WORK REQUIRED
Quote every row below word for word, but leave out the pictures.

----------------------------------------

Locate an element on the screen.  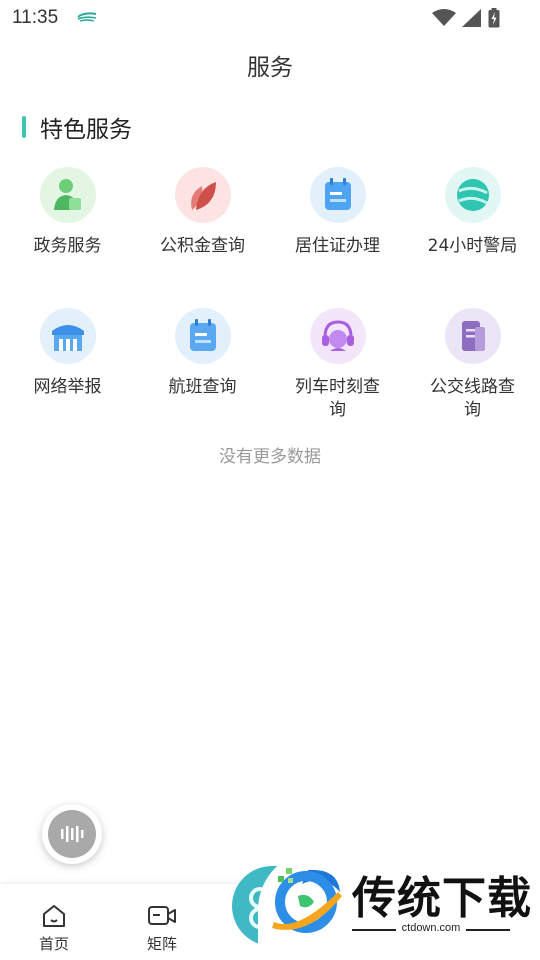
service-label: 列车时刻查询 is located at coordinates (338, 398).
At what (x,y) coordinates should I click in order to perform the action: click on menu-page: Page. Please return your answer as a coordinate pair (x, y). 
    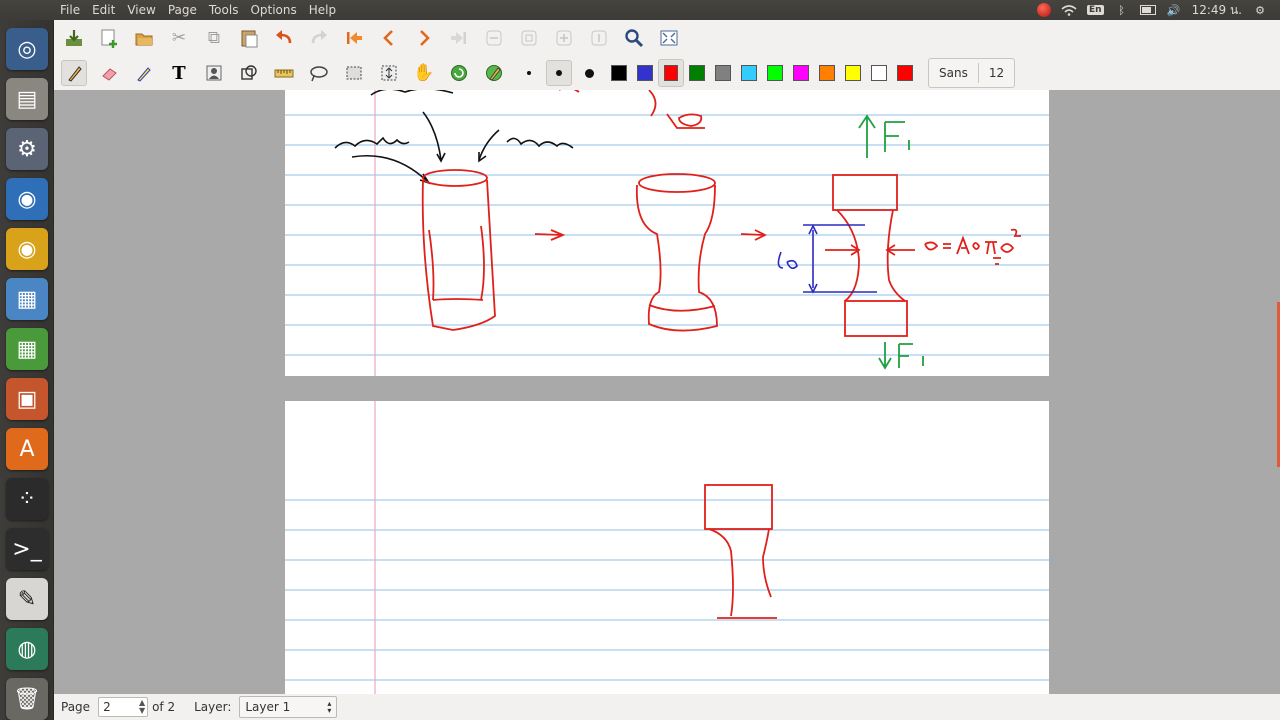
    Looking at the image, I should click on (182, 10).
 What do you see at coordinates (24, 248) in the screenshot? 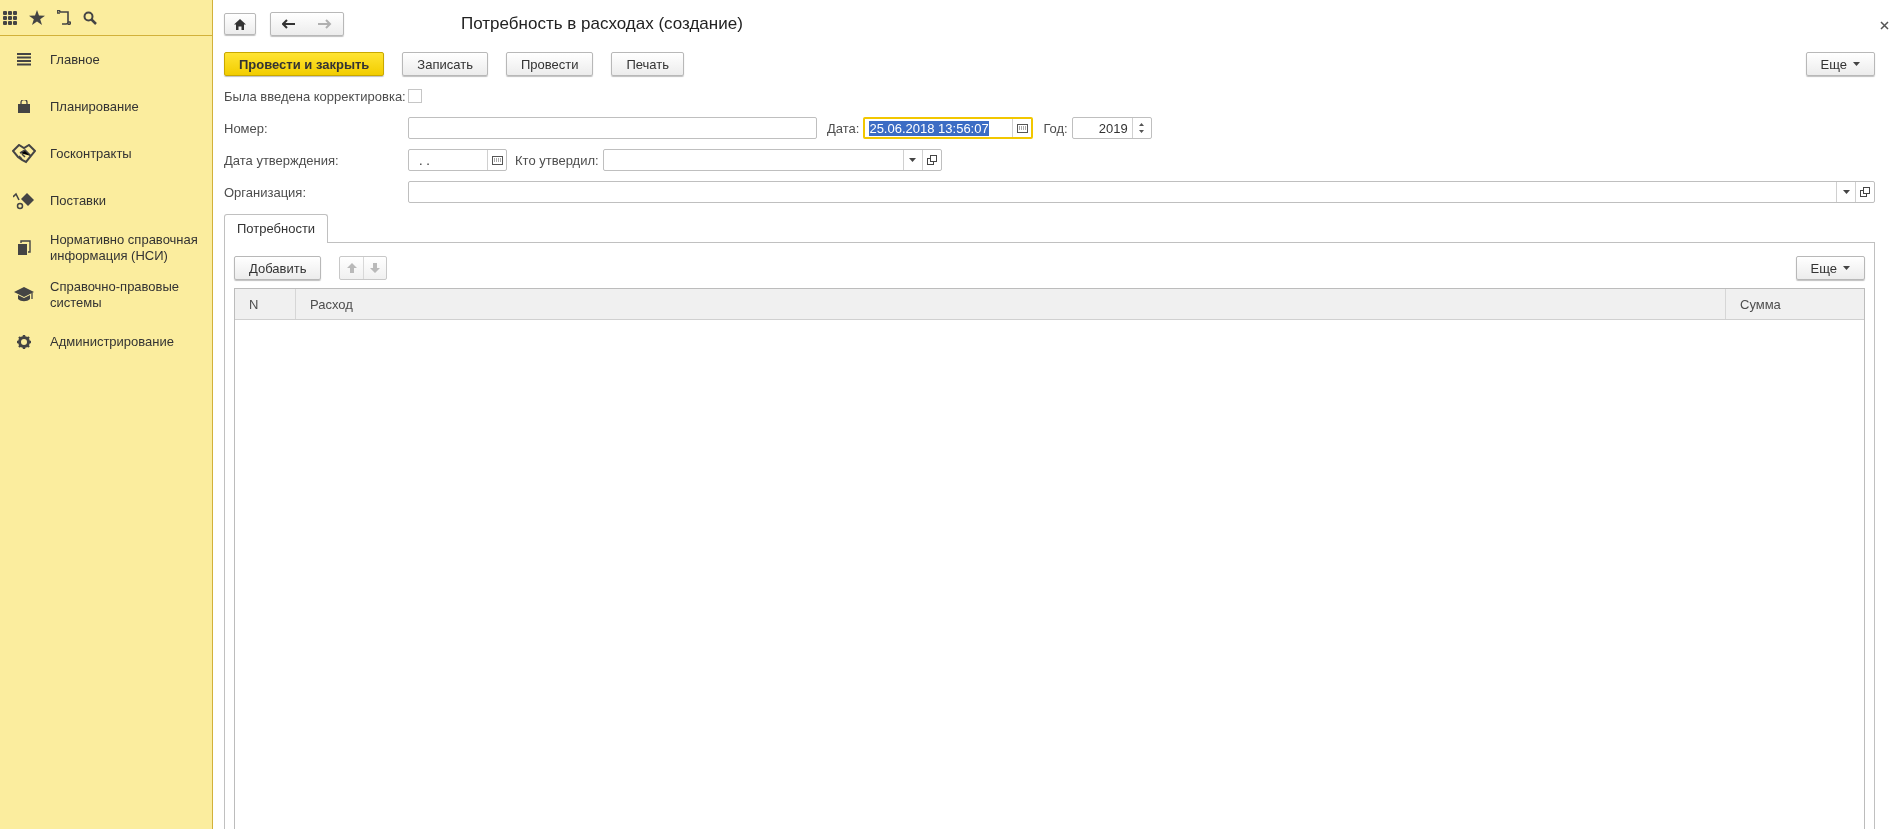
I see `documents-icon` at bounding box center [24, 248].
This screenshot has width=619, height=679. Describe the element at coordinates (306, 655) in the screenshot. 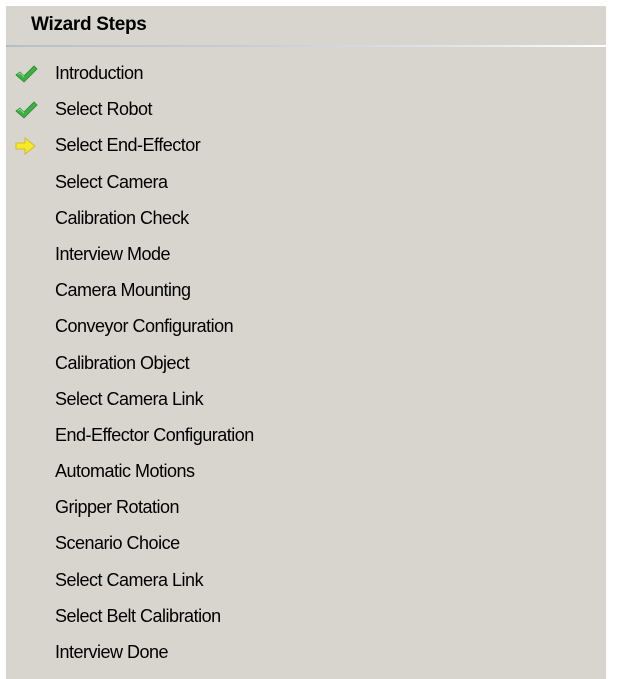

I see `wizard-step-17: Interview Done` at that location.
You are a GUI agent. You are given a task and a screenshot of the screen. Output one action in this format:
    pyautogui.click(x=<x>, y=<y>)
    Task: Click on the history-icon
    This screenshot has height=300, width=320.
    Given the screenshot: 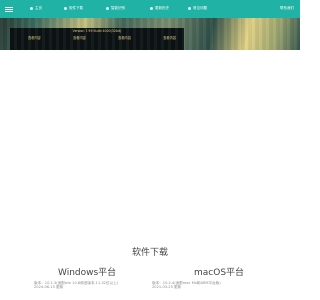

----------------------------------------

SOLUTION TO THIS PROBLEM
Locate an element on the screen.  
service-label: 列车时刻查询 is located at coordinates (338, 398).
At what (x,y) coordinates should I click in order to perform the action: click on menu-page: Page. Please return your answer as a coordinate pair (x, y). 
    Looking at the image, I should click on (182, 10).
 What do you see at coordinates (24, 248) in the screenshot? 
I see `documents-icon` at bounding box center [24, 248].
This screenshot has width=619, height=679. Describe the element at coordinates (306, 655) in the screenshot. 

I see `wizard-step-17: Interview Done` at that location.
You are a GUI agent. You are given a task and a screenshot of the screen. Output one action in this format:
    pyautogui.click(x=<x>, y=<y>)
    Task: Click on the history-icon
    This screenshot has height=300, width=320.
    Given the screenshot: 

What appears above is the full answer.